Chinatown, china/town, there’s an interesting syntax in the name that contains a vast country into the small parameters of a town. As a more or less self-sustaining entity thriving amidst an alien environment, Chinatown does seem to contain and maintain a concentrated aura of “China”, whether this be a self-propogated caricature of itself offered up to tourists or an authentic extension of the sights, smells, scents of the “real”, geographical China, located half a globe away.

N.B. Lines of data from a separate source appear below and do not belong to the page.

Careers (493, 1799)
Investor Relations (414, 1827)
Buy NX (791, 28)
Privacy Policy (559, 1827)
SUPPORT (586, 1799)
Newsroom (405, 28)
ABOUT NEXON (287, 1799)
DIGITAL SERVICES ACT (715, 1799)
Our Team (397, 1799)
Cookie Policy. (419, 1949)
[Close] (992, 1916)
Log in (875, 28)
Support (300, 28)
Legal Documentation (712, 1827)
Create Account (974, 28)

I’m interested in Chinatown for sentimental reasons, for its irresistible nostalgia, for the overwhelming affect it has on me when I enter that area. Affect is defined by Theresa Brennan as a material, physiological change that accompanies judgement and evaluation, a bodily response that precedes emotion. But it’s not so simple or binary as the environment that invades the individual, or the individual projecting onto the environment, because individuals have affective histories that incline them towards certain affects. As my childhood in China draws me to Chinatown.

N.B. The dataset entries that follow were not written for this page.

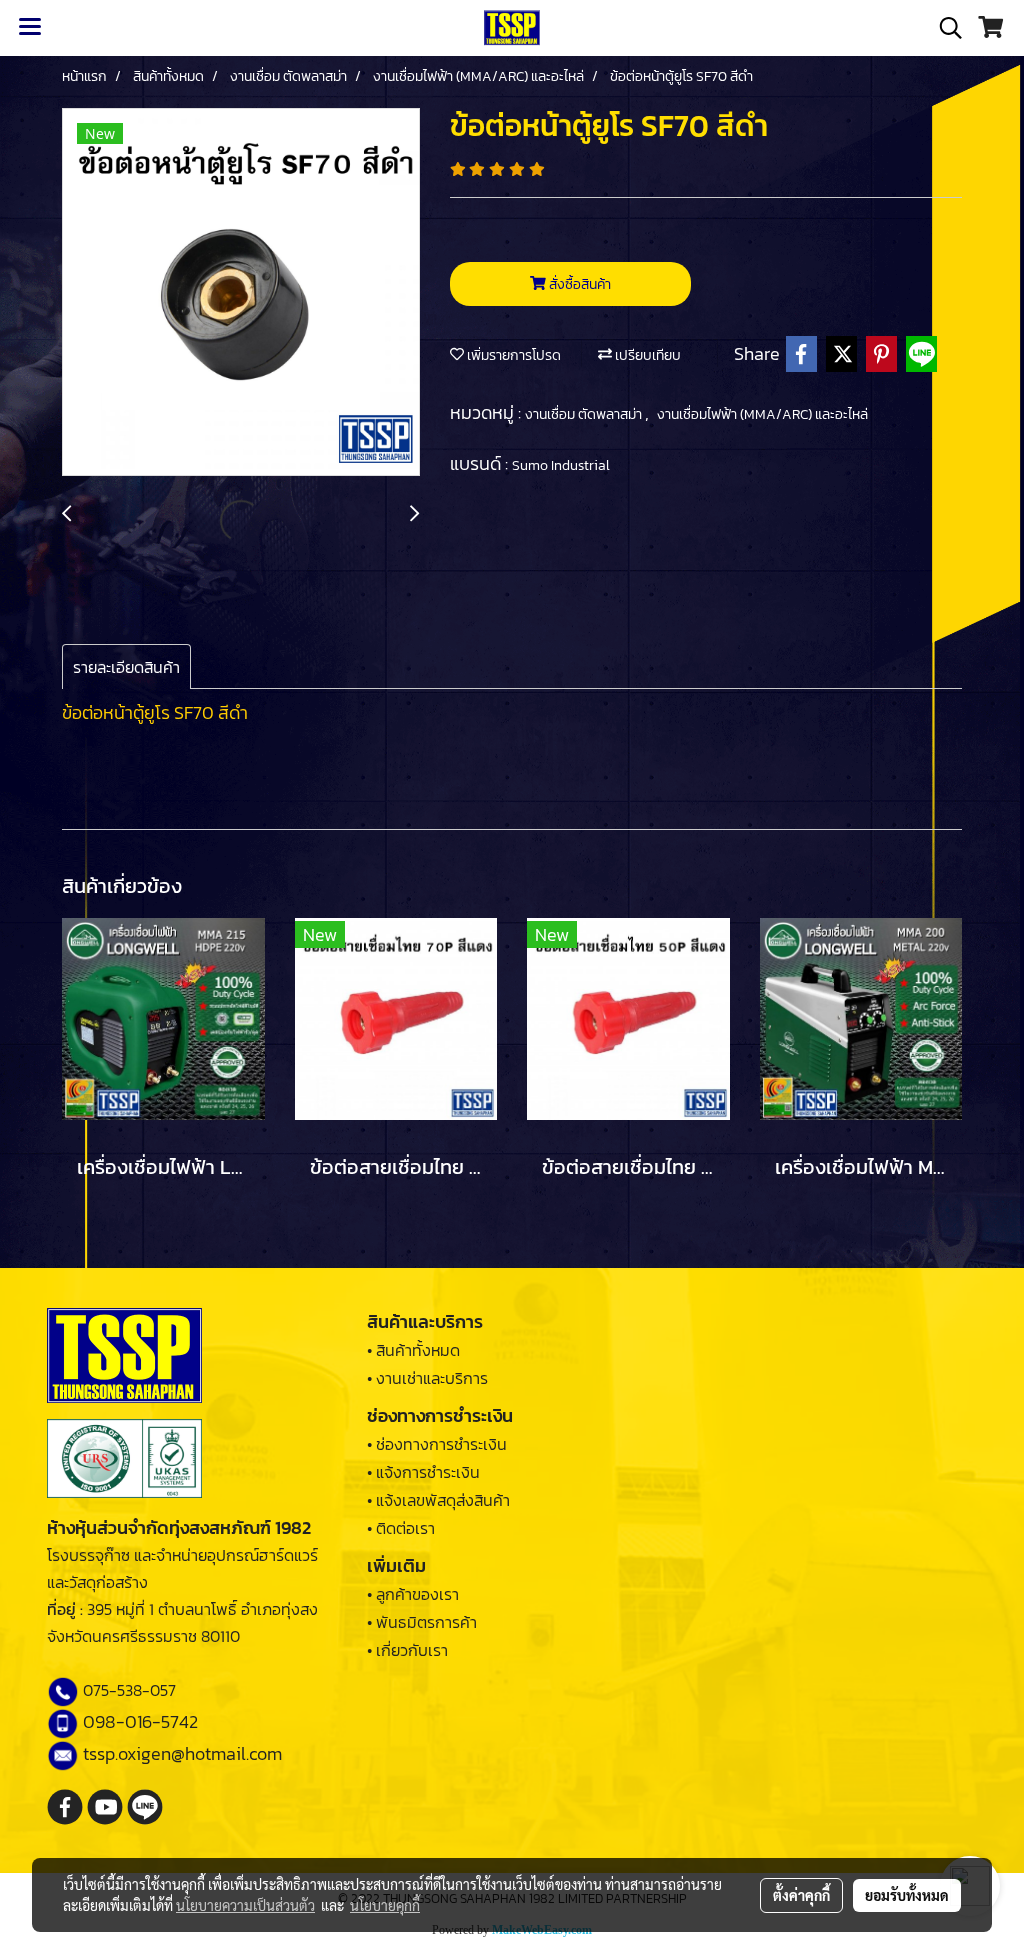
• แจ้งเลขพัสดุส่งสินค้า (438, 1500)
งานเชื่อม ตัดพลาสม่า (585, 414)
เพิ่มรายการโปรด (512, 355)
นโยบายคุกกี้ (385, 1905)
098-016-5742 (140, 1721)
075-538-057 (129, 1690)
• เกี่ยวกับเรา (407, 1650)
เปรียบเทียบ (646, 355)
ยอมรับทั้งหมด (907, 1895)
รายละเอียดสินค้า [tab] (126, 667)
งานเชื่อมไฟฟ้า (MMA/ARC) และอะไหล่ (762, 414)
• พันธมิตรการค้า (422, 1622)
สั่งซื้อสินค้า (578, 284)
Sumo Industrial (561, 465)
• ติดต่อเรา (401, 1528)
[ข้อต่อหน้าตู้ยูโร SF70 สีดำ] (241, 293)
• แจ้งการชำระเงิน (423, 1472)
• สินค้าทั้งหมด (413, 1350)
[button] (944, 28)
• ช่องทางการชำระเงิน (437, 1444)
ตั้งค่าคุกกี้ (801, 1895)
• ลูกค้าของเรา (413, 1594)
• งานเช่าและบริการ (427, 1378)
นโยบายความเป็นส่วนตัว (245, 1905)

But I’m also interested in the concept of boundaries, which Theresa Brennan describes as the denial of the transmission of affect. The differences between the modern Western fixation with personal boundaries, “securing a private fortress”, and the unique boundaries Chinatown forms within itself, and the boundaries it forms with the rest of the city. Boundaries that invoke the idea of Bennett’s vibrant media, objects with recalcitrance and resistance to their contexts.The dilapidated buildings, the fish whose heads are cut off in front of you in the market. All things with their own vitality, their own inertia of presence. For what is Chinatown but resistant to geographical difference, doggedly itself, imbued with its own thriving agency. (Or at least one would think so, but this too must be modified in the context of the current real estate market and gentrification, which, again, just reinstates the agency of other forces, other objects, and the mutual interactions and interdependences Bennett would also call assemblages). How far can the transmission of affect be denied, can Chinatown exist as an assemblage itself but also as part of the assemblage of the city, and of the world?

Patricia Lin


~ by Pat on September 22, 2015.

4 Responses to “china/town”

  1. 3. This post is the strongest for me.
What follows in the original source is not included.